**Okuma parçası**.
Ahmet Doğan İlbey

Ahmet Doğan İlbey

Alperen, İslâm devleti dâvasının mükellefiyetini taşıyana denir

Türk devletlerinde “alp” olanlar İslâm’la birlikte tasavvuf terbiyesi ve tarikat ehli olunca “alperen” unvanına, yâni İslâm devletinin varlık sebebini ve gayesini tebliğ etme mesuliyetine terfi ettiler. İslâmlaşınca başlayan bu irtifa sebebiyle din-i İslâm uğrunda savaşanlara alperen denir.

 

Müslümanla Türk’ün aynı mânaya gelmesinin en cerbezeli, en mühim tipi olan alperen, İslâmlaşan Türklüğün sadrından doğmuştur ki vazifesi İslâm devletinin yürürlüğe girmesi için siyasî ve fikrî her türlü faaliyette bulunmaktır.

 

“Alp”, eski Türklerde bahadır, yiğit sıfatlarını ifade eder. “Eren”,  tasavvuf ve tarikat terbiyesi almış insan-ı kâmil ve derviş vasfını haizdir. Allah’a doğru fethini tamamlayan ve “alp” lik vasfıyla “eren” liği şahsında bütünleştirip İslâm’ı tebliğ etmek vazifesini hak eden kişi alperenlik mertebesine çıkmış olur.

 

ALP DEĞİL, ALPEREN OLMAK

 

Alp’lik; cesaret, şecaat, kuvvet sahibi olmaktır. Alperenlik, İslâm üzere hikmet adâlet, gâzavat bilgisiyle tasavvufî terbiyeyi şahsında terkipleştirmek demektir. Öyle ki hem dünyevî, hem uhrevî yönü olan insandır.                                                                       

Batı’ya doğru fütuhata çıktığında “Bu seferler kuru gavga için olmayıp İlâ-yı Kelimetullah içindir” diyerek and içenler târihte “Kolonizatör Türk Dervişleri” diye yâd edilen alperenlerdir.

 

Dervişlik ve savaşçılık birbirine zıt gibi düşünülebilir. Savaşçı “alp” tipinin Müslümanlıktaki karşılığı “gâzi” dir. Bu vasfıyla dervişliği terkip eden kişi “gâzi-derviş” veya alperen sıfatını almıştır.

 

İslâm’daki mücahit mânasında ifade ettiğimiz savaşçılıkla dervişliği terkip etmiş olan alperenlikte cihat ve mücâhede iç içedir. Düşmanla yapılan fiili savaş mânasına gelen cihatla, nefisle savaş demek olan mücâhede yan yanadır.

 

İslâm’dan beslenen cesaret, sevgi ve merhametle ümmete ve millete hizmet dâvasında din, yâni şeriat üzere yol tuttukları içindir ki alperen kafilesinin başında mânevî olarak daima Hz. Peygamber Efendimiz s.a.v. ve dört Halife bulunur.

**Koleksiyon kayıtları**.
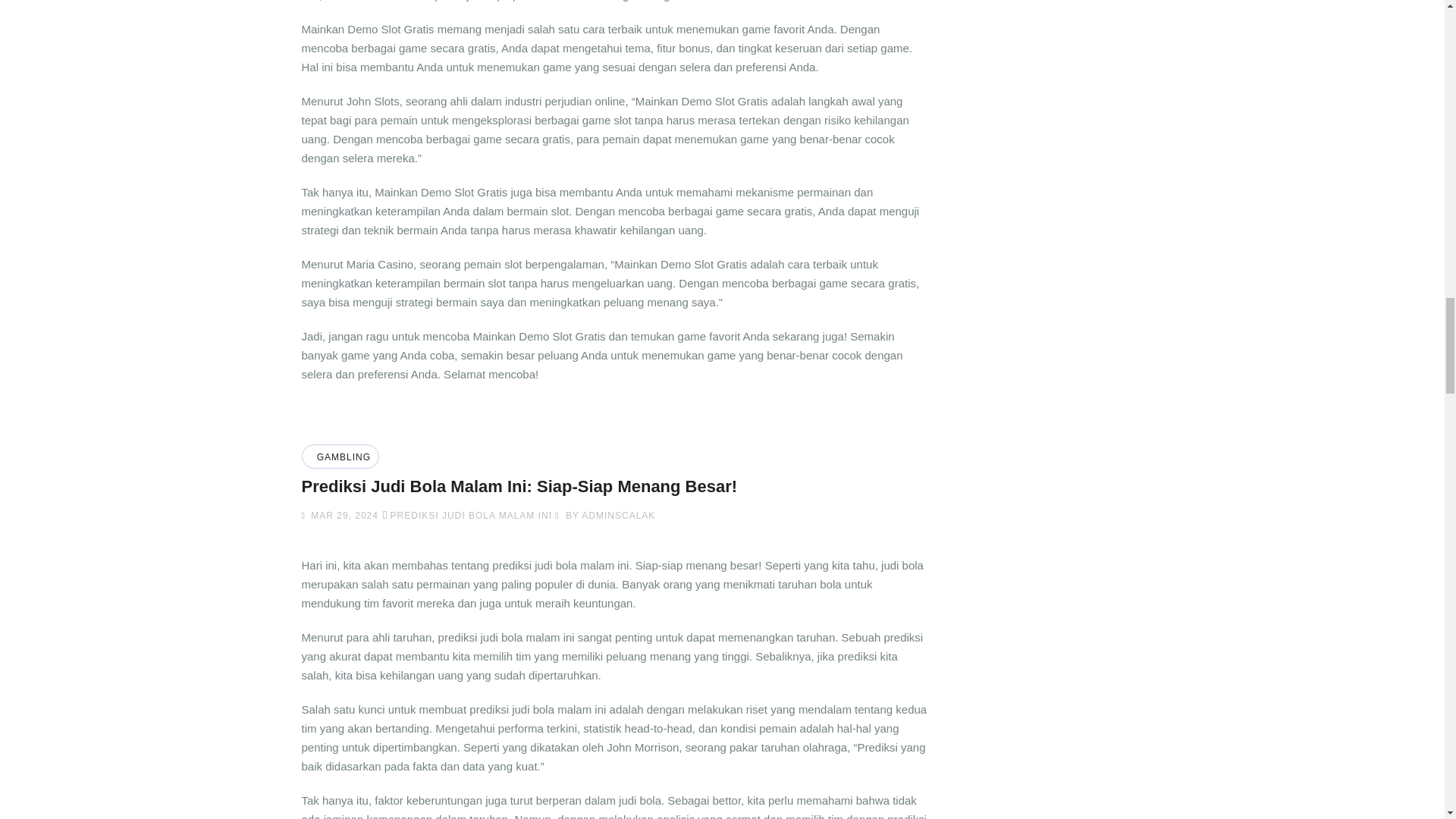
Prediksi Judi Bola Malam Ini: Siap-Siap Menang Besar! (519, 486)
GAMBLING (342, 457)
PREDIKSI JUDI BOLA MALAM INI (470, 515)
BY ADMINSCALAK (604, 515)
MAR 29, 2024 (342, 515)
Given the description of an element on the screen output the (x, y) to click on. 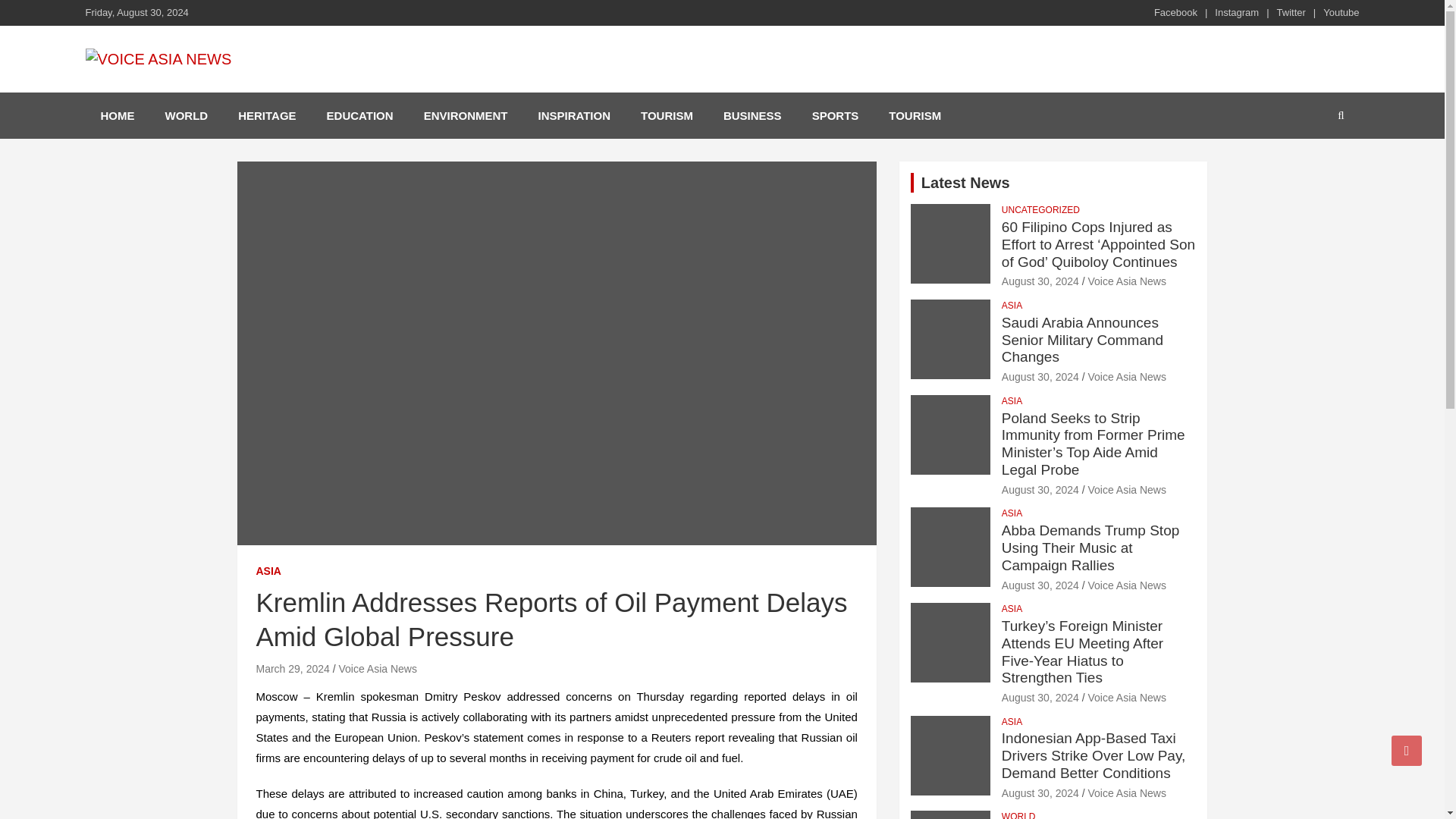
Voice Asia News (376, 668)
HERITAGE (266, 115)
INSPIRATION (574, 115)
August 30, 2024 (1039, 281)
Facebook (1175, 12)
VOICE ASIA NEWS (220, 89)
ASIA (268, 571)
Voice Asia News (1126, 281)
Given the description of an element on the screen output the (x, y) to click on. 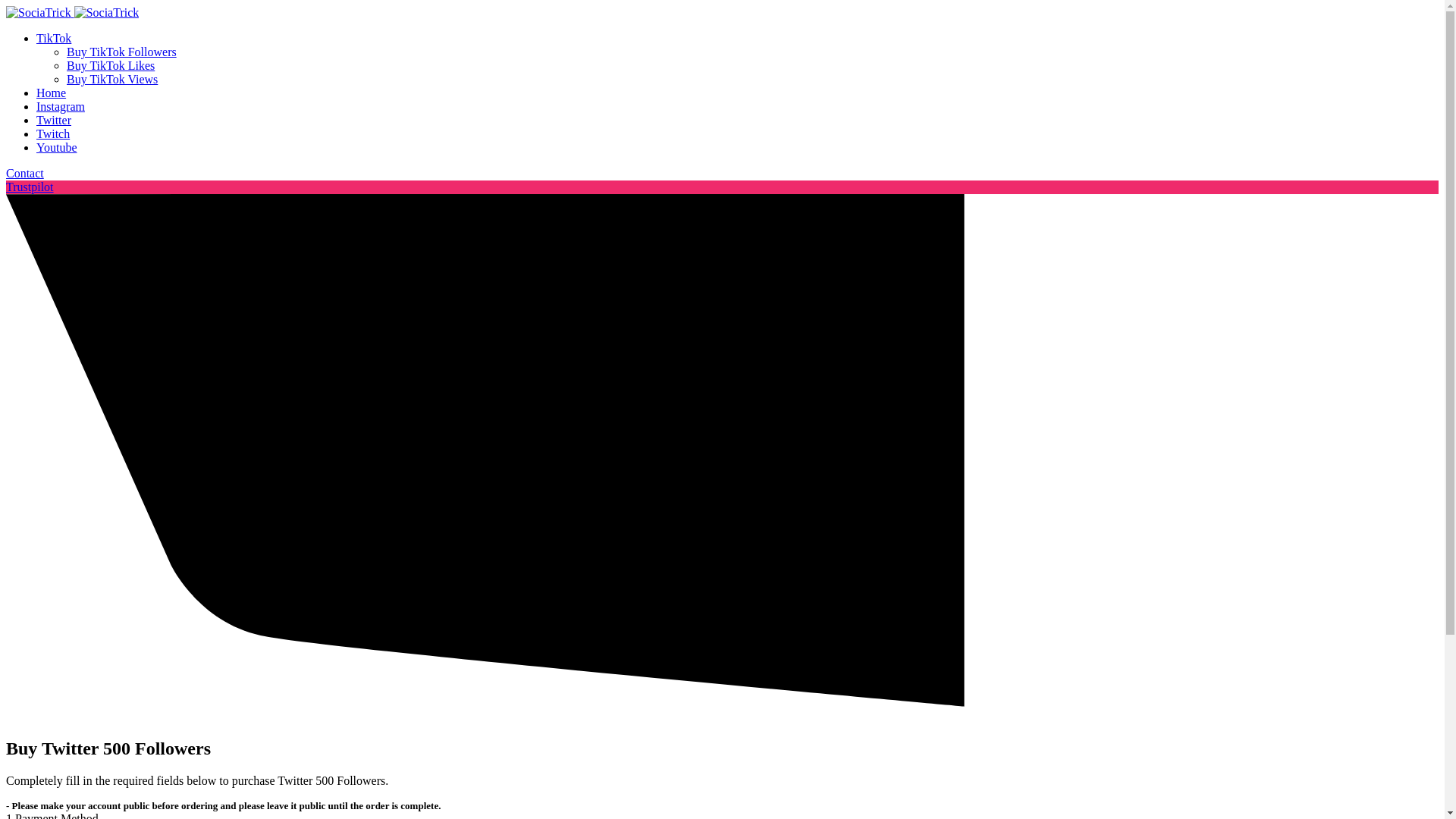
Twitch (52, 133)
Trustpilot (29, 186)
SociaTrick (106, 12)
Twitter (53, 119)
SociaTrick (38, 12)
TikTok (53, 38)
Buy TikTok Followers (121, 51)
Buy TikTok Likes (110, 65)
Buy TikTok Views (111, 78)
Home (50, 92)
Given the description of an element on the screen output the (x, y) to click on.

**Alıştırmada istenenler**.
1. Alperenlik metnine göre alp'lik hangi niteliklere sahip olmaktır? Hepsini sıralayın.
2. Alperenlik metnine göre aşağıdaki soruları yanıtlayın.
(a) "Alp" eski Türklerde hangi sıfatları ifade eder?
(b) Savaşçı "alp" tipinin Müslümanlıktaki karşılığı nedir?
(c) Mücâhede ne demektir?

**Yanıtlar**.
1. Cesaret, şecaat, kuvvet

2.
(a) Bahadır ve yiğit sıfatlarını ifade eder.
(b) "Gâzi"dir.
(c) Nefisle savaş demektir.